# The Bisley..........



## Bob Wright (May 10, 2006)

When I was a teenager, I had some experience with an old Colt Bisley in .41 Colt. This was a borrowed gun, and I had only a minimum experience with it, but I was curious about it. Later, as a young soldier, I bought my first Ruger, a .357 Blackhawk. I was based at Camp Roberts, California, and was not too far from San Francisco, home of that pistolsmith, F. Bob Chow.

I wrote Chow about the possibility of makin me a Bisley style grip frame to fit my Blackhawk, using brass or steel. I had thought brass would be a little cheaper.

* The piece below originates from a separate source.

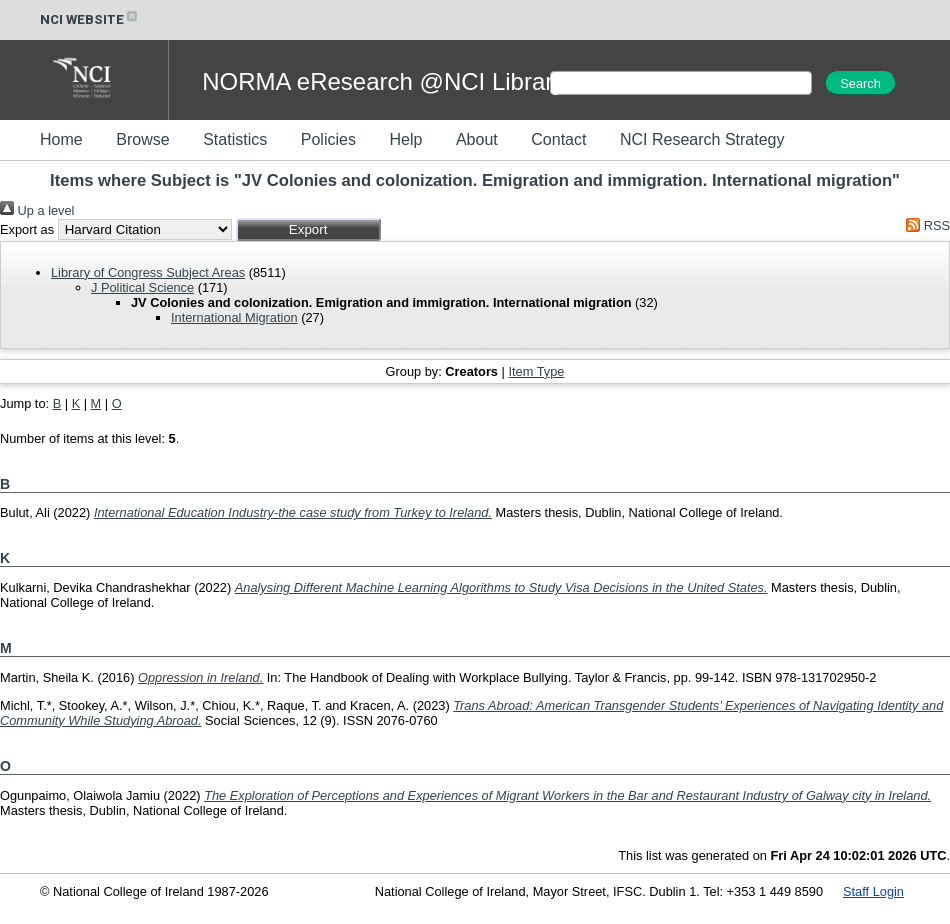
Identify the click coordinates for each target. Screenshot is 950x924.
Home (61, 139)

Chow wrote back that the project would be way too expensive, as it would be a one-of-a-kind hand made proposition, and the cost would be as much as the gun itself had cost, a whopping $85.00!

Some fifty years later:









Bob Wright


----------



## Blkhawk73 (Sep 2, 2006)

A man after my own heart. I really like the Bisleys. :smt023 ( now and another on it's way. Interesting to note that one company actually did produce some of the Bisley grip frames in brass. I've seen a few and they do look nice. Maybe someday I'll have the $ when one becomes available. Last I saw, they do cost about as much as the gun does currently. :smt022


----------



## Baldy (Jun 21, 2006)

Good looking revolver you have there Bob. Love them old cowboy guns. Good luck with it.:smt1099


----------



## Frank V (Aug 5, 2007)

Bob, that is one beautiful gun. Bet it shoots as well as it looks. Frank


----------